# Multiple Regression using Gradient Descent

In [1]:
import turicreate



# Load in house sales data

Dataset is from house sales in King County, the region where the city of Seattle, WA is located.

In [2]:
sales = turicreate.SFrame('home_data.sframe/')

# Convert to Numpy Array

In [3]:
import numpy as np # note this allows us to refer to numpy as np instead 

In [4]:
def get_numpy_data(data_sframe, features, output):
    
    data_sframe['constant'] = 1
    features = ['constant'] + features 
    features_sframe = data_sframe[features]
    feature_matrix = features_sframe.to_numpy()
  
    output_sarray = data_sframe[output]
    output_array = output_sarray.to_numpy()
    
    return(feature_matrix, output_array)

# Predicting output given regression weights

In [5]:
def predict_output(feature_matrix, weights):
    predictions = np.dot(feature_matrix, weights)
    return(predictions)

# Computing the Derivative

Since the derivative of a sum is the sum of the derivatives we can compute the derivative for a single data point and then sum over data points. We can write the squared difference between the observed output and predicted output for a single point as follows:

(w[0]\*[CONSTANT] + w[1]\*[feature_1] + ... + w[i] \*[feature_i] + ... +  w[k]\*[feature_k] - output)^2

Where we have k features and a constant. So the derivative with respect to weight w[i] by the chain rule is:

2\*(w[0]\*[CONSTANT] + w[1]\*[feature_1] + ... + w[i] \*[feature_i] + ... +  w[k]\*[feature_k] - output)\* [feature_i]
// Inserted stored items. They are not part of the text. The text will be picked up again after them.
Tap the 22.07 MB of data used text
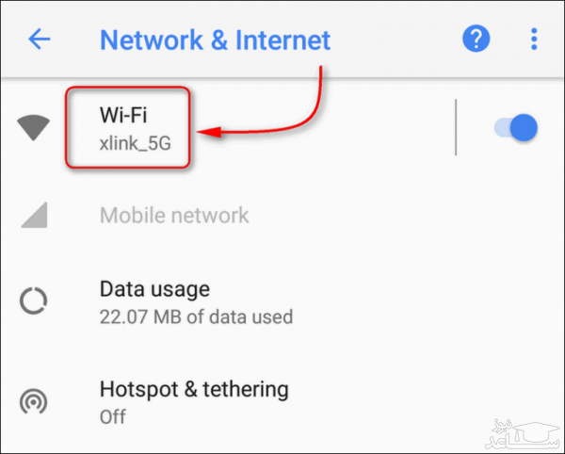 [197, 317]
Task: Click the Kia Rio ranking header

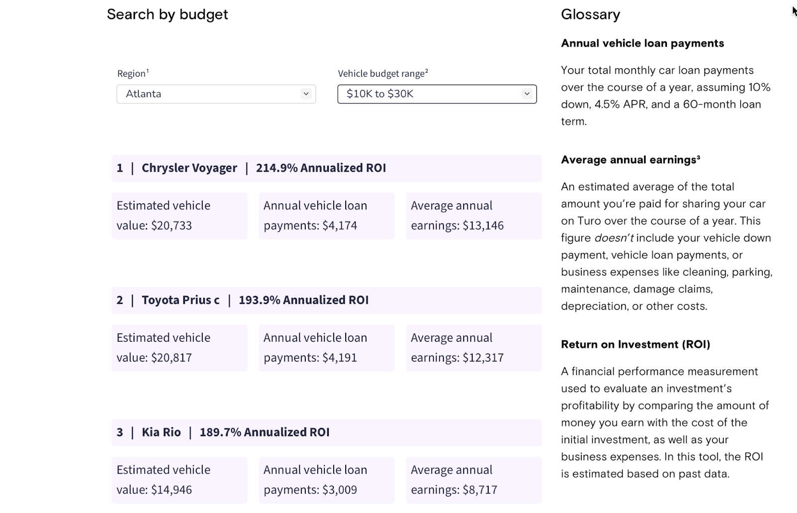Action: (x=326, y=432)
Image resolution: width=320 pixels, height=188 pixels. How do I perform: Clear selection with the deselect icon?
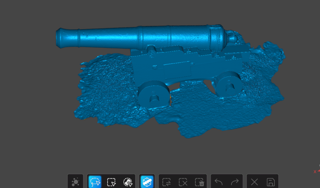click(x=183, y=182)
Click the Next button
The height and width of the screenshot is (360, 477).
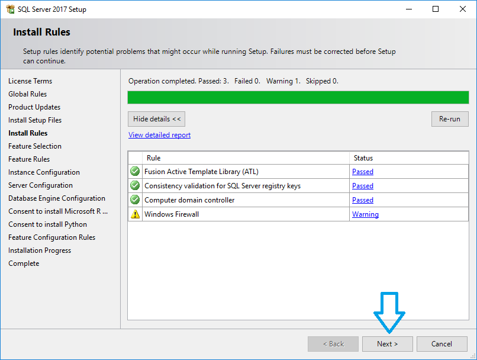388,344
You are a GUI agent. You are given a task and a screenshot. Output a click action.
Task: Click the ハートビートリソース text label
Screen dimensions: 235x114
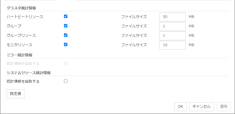click(x=25, y=17)
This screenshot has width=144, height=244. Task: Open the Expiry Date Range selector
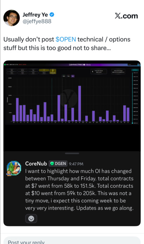click(x=118, y=71)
The term inside the paranethesis is just the error (difference between prediction and output). So we can re-write this as:

2\*error\*[feature_i]

That is, the derivative for the weight for feature i is the sum (over data points) of 2 times the product of the error and the feature itself. In the case of the constant then this is just twice the sum of the errors!

Recall that twice the sum of the product of two vectors is just twice the dot product of the two vectors. Therefore the derivative for the weight for feature_i is just two times the dot product between the values of feature_i and the current errors. 

In [6]:
def feature_derivative(errors, feature):
    derivative = 2*np.dot(errors, feature)
    return(derivative)

# Gradient Descent

Now we will write a function that performs a gradient descent. The basic premise is simple. Given a starting point we update the current weights by moving in the negative gradient direction. Recall that the gradient is the direction of *increase* and therefore the negative gradient is the direction of *decrease* and we're trying to *minimize* a cost function. 

The amount by which we move in the negative gradient *direction*  is called the 'step size'. We stop when we are 'sufficiently close' to the optimum. We define this by requiring that the magnitude (length) of the gradient vector to be smaller than a fixed 'tolerance'.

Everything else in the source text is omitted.